“A home inspection report is important, but it doesn’t cover everything in the house.” A home inspector will perform a visual inspection of your property from top to bottom, including all the main systems. State laws and professional associations require home inspectors to give clients two documents as a matter of business and ethics: written home inspector contracts and written inspection reports.
Obtain a copy of the pre-inspection contract before the inspection takes place. Read and understand the document before the inspector starts the investigation. Ask the inspector to clarify anything you do not understand.
The agreement should contain the scope of the inspection services the person intends to perform as well as the cost of the services.
In some states, home inspection contracts must follow very specific guidelines. For example, the New York Department of State requires inspectors to provide pre-inspection contracts prepared in a certain size font and with specific language and provisions.
What’s included in a home inspection report
Licensed home inspectors are required to provide their clients written reports of the home inspection. The report needs to contain detailed information on the subject property, and should be delivered no later than a week after the inspection. Some inspectors provide their reports within 24 hours.
The inspection report needs to clearly identify the components and systems of the property observed by the inspector. Many inspectors will include photos; the reports can be up to 50 pages of information.

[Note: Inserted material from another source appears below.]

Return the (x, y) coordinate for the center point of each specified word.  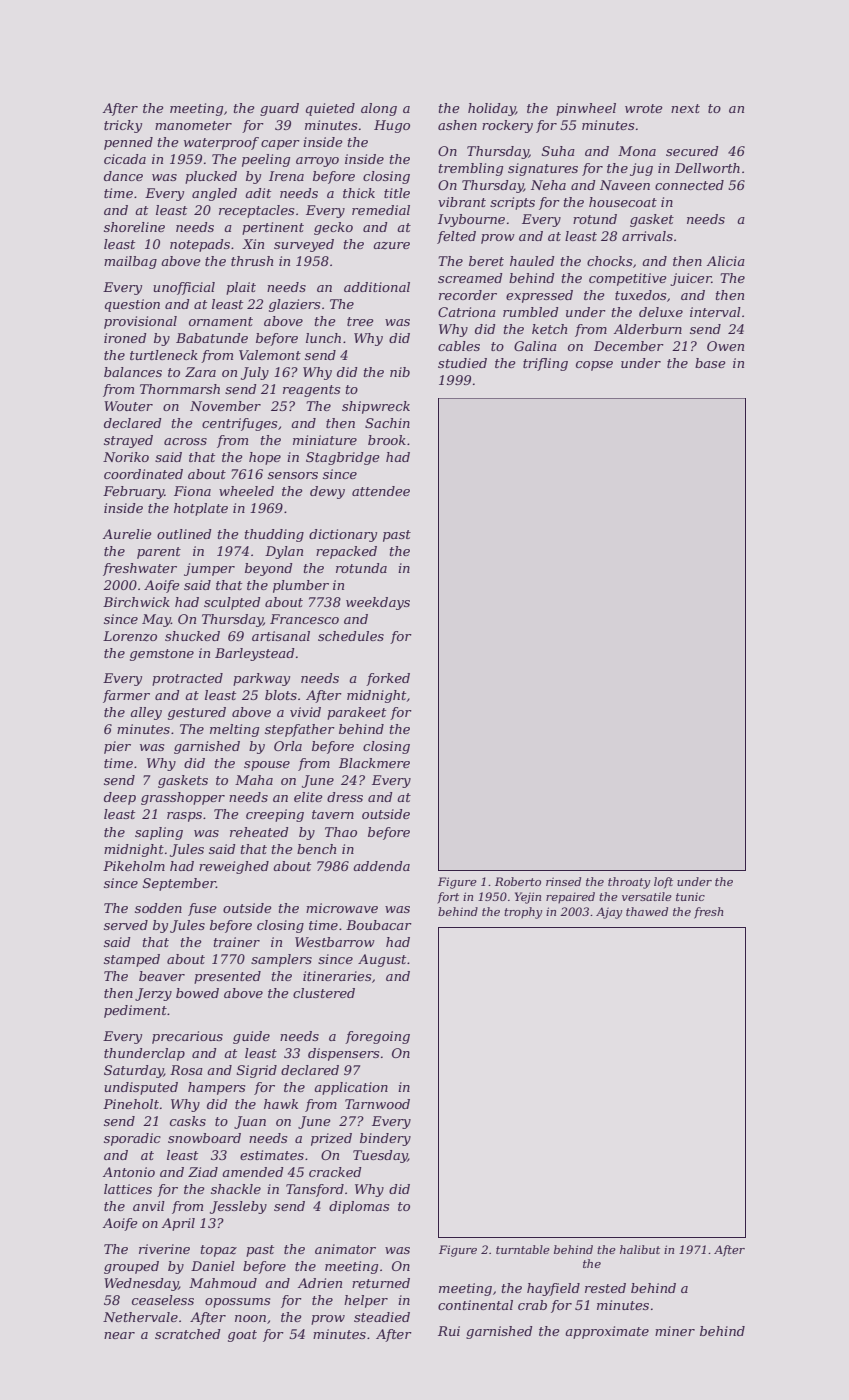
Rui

Here are the key areas you can expect to be covered in a home inspection report:
• Structural components including foundation and framing of the home.
• Exterior features including siding, soffit, porches, balconies, walkways, railings and driveways.
• Roof system including shingles, flashing and skylights.
• Electrical system including service panels, breakers and fuses.
• Plumbing systems including pipes, drains, water heating equipment and sump pumps.
• Heating system including equipment and venting.
• Cooling system including energy sources and distribution equipment.
• Interior features including walls, ceilings, floors, windows, doors, stairs and railings.
• Insulation and ventilation including those in the attic and other unfinished spaces.
• Fireplaces including chimneys and vents.
What’s not included in a home inspection report
Home inspectors only perform a visual inspection, and are only liable to inspect what they can see and access. Inspectors should not be taking apart equipment, putting holes in your walls or digging up your yard. That said, underground pipes, septic systems and components sealed inside walls are off the table from the beginning.
There are certain aspects to your home that home inspectors are not required to inspect, some of which require specific licensing requirements. Here are some of the things you will not find on your basic inspection report:
• Hot tubs and swimming pools
• Kitchen appliances and central vacuum systems
• Lawn sprinkler systems
• Fire and smoke detection and suppression systems
• Alarm/intrusion detection systems
• Television antenna or satellite dishes
• Detached structures like a garage or shed
• Well systems
• Code compliance
• Environmental hazard report like radon, asbestos or lead
• Termite and pest report
If you are concerned about what will or won’t be included in your home inspection, just ask your home inspector.
While it may not be included in the basic home inspection, you can hire a qualified home inspector with the necessary skills, equipment and licenses or certifications that qualify them to perform one or more of the specialty inspection services.